-------- EXTRAIT CHOISI --------
Ne faut-il voir dans les miroirs
qu’une obsession narcissique, le reflet inversé de notre propre visage qui nous
sourit dans la glace ? Les miroirs, ne sont-ils que des révélateurs, un point de
vue unique où l’homme fait face à lui-même ?
L’Histoire nous conte qu’en Europe
comme en Extrême Orient, dépassant les critères culturels, les usages se
ressemblent. En Inde, les royaumes du Rajasthan les utilisent abondamment, des
murs des palais aux tapis, des bustiers des paysannes aux autels religieux. Pour
le Roy de France, les miroirs rayonnent la beauté du soleil couchant et
sa magnificence à exprimer sa grandeur, reflet de vanité dans un Versailles de
paillettes. Pour le forain, les miroirs se jouent de nous et nous rendent
grotesques, ridicules, telle une mascarade volontaire, une séance d’autodérision
qui nous soulage de ne pas être parfait. Changeons de focale et observons
maintenant l’objet de plus près.
Commençons par la forme : ronds,
ovales, carrés, rectangulaires, triangulaires, vaguement aléatoires, et même
brisés. Miroirs encadrés de bois, de métal, de faïences, scellés dans un mur ou
pendus à un clou, miroirs ornant un pan entier de mur ou dissimulés dans un sac.
-------- DONNÉES FOURNIES --------
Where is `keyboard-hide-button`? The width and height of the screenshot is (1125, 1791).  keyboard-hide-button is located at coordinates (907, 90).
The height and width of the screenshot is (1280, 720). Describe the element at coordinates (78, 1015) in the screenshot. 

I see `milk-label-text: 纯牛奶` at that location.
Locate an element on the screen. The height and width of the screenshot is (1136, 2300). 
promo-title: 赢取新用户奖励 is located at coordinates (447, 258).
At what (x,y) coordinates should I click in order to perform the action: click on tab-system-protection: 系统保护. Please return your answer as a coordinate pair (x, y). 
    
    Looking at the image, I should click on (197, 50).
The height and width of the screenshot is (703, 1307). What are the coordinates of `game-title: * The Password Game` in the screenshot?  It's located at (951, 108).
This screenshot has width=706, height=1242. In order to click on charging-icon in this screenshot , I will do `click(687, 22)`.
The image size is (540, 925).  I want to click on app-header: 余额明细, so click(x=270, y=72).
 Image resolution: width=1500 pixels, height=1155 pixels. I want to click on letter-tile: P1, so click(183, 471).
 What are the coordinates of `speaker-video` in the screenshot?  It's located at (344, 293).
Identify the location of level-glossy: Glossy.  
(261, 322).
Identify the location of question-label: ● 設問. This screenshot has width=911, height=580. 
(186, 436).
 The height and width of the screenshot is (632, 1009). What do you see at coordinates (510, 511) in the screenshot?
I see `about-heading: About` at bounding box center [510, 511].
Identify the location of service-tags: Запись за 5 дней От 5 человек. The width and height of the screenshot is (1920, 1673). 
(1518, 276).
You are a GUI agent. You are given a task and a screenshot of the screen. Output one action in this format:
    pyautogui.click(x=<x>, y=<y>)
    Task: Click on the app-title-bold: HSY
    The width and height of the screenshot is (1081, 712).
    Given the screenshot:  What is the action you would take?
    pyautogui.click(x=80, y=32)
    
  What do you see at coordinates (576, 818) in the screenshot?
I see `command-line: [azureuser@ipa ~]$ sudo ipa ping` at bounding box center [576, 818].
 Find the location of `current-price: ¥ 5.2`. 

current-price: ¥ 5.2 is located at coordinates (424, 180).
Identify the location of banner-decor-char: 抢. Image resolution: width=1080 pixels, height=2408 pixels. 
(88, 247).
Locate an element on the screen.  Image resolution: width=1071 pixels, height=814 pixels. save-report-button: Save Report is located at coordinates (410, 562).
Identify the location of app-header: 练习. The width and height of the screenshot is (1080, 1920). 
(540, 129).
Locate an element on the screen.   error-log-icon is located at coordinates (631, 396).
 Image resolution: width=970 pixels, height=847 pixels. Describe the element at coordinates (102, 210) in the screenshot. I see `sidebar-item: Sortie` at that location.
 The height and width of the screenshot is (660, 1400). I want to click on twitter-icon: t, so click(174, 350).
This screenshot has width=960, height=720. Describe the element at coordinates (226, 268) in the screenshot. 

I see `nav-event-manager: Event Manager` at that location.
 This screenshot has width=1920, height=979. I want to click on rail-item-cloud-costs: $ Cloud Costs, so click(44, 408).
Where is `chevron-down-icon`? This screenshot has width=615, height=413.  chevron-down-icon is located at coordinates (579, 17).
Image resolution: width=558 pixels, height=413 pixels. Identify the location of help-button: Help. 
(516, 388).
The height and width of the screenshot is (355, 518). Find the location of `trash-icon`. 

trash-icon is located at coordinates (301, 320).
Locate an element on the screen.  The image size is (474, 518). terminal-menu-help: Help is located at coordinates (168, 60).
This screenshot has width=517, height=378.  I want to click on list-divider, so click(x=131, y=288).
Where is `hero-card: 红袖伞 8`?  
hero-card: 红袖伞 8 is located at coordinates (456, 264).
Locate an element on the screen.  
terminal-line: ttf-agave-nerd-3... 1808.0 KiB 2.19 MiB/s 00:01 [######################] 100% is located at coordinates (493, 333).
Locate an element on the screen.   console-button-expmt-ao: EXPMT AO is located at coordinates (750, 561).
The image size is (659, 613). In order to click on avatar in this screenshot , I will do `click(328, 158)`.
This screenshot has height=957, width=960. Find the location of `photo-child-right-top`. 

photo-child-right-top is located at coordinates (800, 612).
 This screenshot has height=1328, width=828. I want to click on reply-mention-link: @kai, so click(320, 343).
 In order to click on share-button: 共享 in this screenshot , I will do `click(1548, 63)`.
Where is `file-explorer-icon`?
--------
## TRAVAIL DEMANDÉ
D'après l'extrait sur les miroirs, dans quelle région de l'Inde des royaumes utilisent-ils abondamment les miroirs ? Les items n'ont aucun rapport avec l'extrait.

## RÉPONSE
Au Rajasthan.